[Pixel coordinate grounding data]

━━━━━━━━━━━━━━━━━━━━

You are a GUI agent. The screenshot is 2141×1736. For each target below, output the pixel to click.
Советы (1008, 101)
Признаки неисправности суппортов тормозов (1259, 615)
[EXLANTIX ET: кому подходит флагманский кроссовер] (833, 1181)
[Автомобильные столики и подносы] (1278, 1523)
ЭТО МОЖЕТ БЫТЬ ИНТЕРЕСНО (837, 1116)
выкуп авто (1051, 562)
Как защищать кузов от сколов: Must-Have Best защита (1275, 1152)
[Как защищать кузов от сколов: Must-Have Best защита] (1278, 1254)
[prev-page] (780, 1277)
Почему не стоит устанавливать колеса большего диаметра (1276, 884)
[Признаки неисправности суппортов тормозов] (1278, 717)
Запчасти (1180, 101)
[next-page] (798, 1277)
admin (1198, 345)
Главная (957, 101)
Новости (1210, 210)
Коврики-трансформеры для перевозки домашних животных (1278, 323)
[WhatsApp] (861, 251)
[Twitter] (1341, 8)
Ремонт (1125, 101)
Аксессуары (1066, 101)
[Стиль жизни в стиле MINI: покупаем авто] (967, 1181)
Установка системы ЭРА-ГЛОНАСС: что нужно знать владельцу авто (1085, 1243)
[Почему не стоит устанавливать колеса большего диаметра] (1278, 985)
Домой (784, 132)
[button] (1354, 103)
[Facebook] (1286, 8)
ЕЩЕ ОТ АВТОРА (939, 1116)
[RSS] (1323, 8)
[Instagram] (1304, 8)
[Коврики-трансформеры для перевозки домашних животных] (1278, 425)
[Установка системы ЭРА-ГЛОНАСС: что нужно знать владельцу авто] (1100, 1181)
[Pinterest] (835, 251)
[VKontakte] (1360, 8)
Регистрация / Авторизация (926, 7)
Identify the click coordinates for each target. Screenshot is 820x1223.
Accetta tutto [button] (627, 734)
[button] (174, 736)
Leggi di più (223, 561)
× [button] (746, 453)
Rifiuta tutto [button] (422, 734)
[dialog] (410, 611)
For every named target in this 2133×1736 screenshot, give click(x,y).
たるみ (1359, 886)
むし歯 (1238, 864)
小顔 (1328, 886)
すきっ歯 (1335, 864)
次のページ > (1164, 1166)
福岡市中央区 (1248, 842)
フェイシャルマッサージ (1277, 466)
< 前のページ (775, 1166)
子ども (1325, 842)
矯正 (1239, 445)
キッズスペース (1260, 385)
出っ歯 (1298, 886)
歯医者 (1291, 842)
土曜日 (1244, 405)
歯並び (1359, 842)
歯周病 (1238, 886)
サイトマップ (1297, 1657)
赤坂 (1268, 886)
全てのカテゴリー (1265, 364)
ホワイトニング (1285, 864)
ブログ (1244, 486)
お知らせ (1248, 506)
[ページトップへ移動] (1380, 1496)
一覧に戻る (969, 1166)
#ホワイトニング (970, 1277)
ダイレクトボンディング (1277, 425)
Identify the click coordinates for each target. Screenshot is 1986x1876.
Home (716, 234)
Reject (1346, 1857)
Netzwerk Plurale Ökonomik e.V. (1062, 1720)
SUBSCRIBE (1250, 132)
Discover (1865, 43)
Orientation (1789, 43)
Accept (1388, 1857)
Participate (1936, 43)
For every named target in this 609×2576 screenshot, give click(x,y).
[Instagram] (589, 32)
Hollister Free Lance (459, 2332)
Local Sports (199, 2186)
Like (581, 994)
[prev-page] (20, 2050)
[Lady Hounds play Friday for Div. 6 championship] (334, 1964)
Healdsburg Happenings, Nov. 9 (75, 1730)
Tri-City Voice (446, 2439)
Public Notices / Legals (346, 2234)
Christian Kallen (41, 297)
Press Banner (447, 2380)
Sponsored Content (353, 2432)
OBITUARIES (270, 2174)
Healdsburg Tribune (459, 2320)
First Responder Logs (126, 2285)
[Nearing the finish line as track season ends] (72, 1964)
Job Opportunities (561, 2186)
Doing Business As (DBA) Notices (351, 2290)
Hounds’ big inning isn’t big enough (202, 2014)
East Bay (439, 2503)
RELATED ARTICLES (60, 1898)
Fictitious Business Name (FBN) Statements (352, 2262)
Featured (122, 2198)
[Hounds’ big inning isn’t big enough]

━━━━━━━━━━━━━━━━━━━━

Please filter the entries for the word "владельцу" and copy the lines that have it.

Установка системы ЭРА-ГЛОНАСС: что нужно знать владельцу авто (1085, 1243)
[Установка системы ЭРА-ГЛОНАСС: что нужно знать владельцу авто] (1100, 1181)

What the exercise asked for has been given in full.